Repeat exactly the line containing "Click the 2kohm2" and every line after it in the entries, and nothing besides.

--- Material for this exercise Enclosed Below ---

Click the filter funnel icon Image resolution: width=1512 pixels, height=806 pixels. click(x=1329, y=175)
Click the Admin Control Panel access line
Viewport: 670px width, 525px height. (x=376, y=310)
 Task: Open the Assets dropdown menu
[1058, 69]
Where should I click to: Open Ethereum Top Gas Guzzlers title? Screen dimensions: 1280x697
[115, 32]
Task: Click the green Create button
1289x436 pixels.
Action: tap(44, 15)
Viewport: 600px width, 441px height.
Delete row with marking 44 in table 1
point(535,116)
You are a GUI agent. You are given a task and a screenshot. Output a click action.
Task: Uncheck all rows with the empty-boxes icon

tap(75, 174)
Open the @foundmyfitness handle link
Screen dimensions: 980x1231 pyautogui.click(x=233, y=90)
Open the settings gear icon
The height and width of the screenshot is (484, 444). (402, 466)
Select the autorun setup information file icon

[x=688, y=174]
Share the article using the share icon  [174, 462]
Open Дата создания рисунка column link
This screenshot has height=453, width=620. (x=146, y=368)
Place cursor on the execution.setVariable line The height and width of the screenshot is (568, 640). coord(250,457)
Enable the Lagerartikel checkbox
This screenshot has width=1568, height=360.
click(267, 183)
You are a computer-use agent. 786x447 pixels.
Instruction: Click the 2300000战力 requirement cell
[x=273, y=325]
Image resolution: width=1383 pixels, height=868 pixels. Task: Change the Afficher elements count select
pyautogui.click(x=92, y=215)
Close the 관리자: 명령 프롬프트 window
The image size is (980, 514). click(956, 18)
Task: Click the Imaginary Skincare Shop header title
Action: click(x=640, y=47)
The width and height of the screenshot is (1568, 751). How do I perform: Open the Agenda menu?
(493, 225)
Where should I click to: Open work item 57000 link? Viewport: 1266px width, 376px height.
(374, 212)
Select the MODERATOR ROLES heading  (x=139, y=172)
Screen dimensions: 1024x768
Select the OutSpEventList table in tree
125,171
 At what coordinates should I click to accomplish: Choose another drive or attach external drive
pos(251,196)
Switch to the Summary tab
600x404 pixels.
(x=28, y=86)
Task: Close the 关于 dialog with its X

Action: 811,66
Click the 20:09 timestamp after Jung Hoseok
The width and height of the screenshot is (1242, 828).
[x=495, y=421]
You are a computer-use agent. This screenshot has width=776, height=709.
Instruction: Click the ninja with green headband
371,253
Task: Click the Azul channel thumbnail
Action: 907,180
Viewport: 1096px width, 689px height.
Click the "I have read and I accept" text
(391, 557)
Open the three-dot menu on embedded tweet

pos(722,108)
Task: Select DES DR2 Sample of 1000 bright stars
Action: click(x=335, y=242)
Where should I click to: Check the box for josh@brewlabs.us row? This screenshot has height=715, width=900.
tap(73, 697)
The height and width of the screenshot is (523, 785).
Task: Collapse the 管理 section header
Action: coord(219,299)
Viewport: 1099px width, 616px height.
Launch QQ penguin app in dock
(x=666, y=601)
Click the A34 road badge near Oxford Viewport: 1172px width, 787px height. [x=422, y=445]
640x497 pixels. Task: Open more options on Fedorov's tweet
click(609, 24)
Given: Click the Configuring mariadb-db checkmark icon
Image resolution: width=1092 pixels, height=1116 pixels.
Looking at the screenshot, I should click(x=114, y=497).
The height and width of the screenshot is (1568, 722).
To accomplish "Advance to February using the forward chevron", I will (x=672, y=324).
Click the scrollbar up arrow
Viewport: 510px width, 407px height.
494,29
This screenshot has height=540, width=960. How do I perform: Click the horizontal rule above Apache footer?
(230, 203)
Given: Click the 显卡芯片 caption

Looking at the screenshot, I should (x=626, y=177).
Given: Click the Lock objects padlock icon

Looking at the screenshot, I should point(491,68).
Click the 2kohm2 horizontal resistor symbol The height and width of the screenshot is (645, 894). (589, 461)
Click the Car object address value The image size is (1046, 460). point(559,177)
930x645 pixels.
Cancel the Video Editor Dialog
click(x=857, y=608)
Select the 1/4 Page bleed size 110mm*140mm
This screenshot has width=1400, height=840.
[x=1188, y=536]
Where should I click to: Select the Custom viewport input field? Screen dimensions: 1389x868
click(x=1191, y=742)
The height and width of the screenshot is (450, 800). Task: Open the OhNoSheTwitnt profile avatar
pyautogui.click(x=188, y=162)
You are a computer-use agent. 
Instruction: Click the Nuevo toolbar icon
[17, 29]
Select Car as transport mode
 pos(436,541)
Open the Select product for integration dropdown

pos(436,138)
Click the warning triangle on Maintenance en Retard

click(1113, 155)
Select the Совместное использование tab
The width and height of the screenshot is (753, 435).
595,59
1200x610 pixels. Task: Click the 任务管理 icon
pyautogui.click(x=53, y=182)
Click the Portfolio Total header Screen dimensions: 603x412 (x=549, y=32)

--- End of Enclosed Material for this exercise ---

Written response:
Click the 2kohm2 horizontal resistor symbol The height and width of the screenshot is (645, 894). (589, 461)
Click the Car object address value The image size is (1046, 460). point(559,177)
930x645 pixels.
Cancel the Video Editor Dialog
click(x=857, y=608)
Select the 1/4 Page bleed size 110mm*140mm
This screenshot has width=1400, height=840.
[x=1188, y=536]
Where should I click to: Select the Custom viewport input field? Screen dimensions: 1389x868
click(x=1191, y=742)
The height and width of the screenshot is (450, 800). Task: Open the OhNoSheTwitnt profile avatar
pyautogui.click(x=188, y=162)
You are a computer-use agent. 
Instruction: Click the Nuevo toolbar icon
[17, 29]
Select Car as transport mode
 pos(436,541)
Open the Select product for integration dropdown

pos(436,138)
Click the warning triangle on Maintenance en Retard

click(1113, 155)
Select the Совместное использование tab
The width and height of the screenshot is (753, 435).
595,59
1200x610 pixels. Task: Click the 任务管理 icon
pyautogui.click(x=53, y=182)
Click the Portfolio Total header Screen dimensions: 603x412 (x=549, y=32)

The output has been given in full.